◆ **Activity**: Only the pictures are to be omitted; every entry beneath should otherwise be duplicated exactly.

----- Input data -----

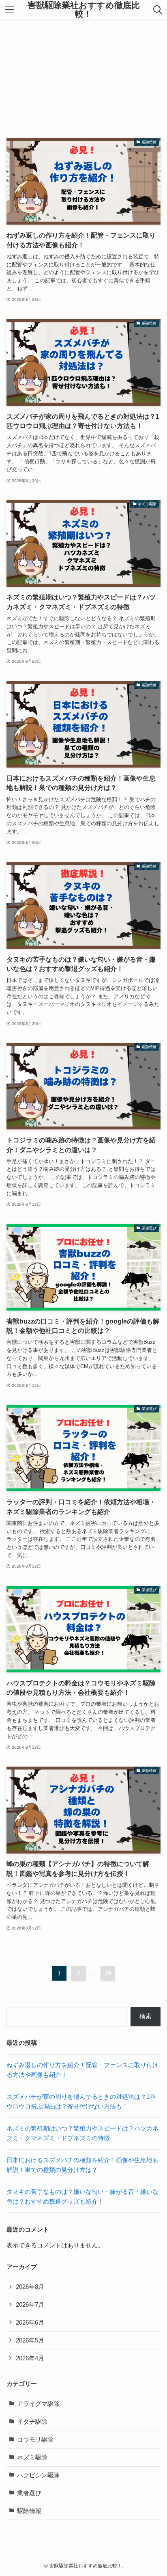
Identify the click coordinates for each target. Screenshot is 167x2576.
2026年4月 (30, 2358)
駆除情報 (29, 2511)
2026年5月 (30, 2340)
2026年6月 (30, 2322)
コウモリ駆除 (35, 2439)
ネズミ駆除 (32, 2457)
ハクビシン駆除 (38, 2475)
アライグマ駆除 (38, 2404)
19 (108, 1973)
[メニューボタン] (9, 9)
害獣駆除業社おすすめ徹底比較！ (84, 9)
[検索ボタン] (157, 9)
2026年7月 (30, 2304)
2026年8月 (30, 2287)
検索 (145, 2016)
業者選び (29, 2493)
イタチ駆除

-----

◆ **Output for this task**:
Identify the click coordinates for each target. Screenshot is 167x2576.
2026年4月 (30, 2358)
駆除情報 (29, 2511)
2026年5月 (30, 2340)
2026年6月 (30, 2322)
コウモリ駆除 (35, 2439)
ネズミ駆除 (32, 2457)
ハクビシン駆除 (38, 2475)
アライグマ駆除 (38, 2404)
19 (108, 1973)
[メニューボタン] (9, 9)
害獣駆除業社おすすめ徹底比較！ (84, 9)
[検索ボタン] (157, 9)
2026年7月 (30, 2304)
2026年8月 (30, 2287)
検索 (145, 2016)
業者選び (29, 2493)
イタチ駆除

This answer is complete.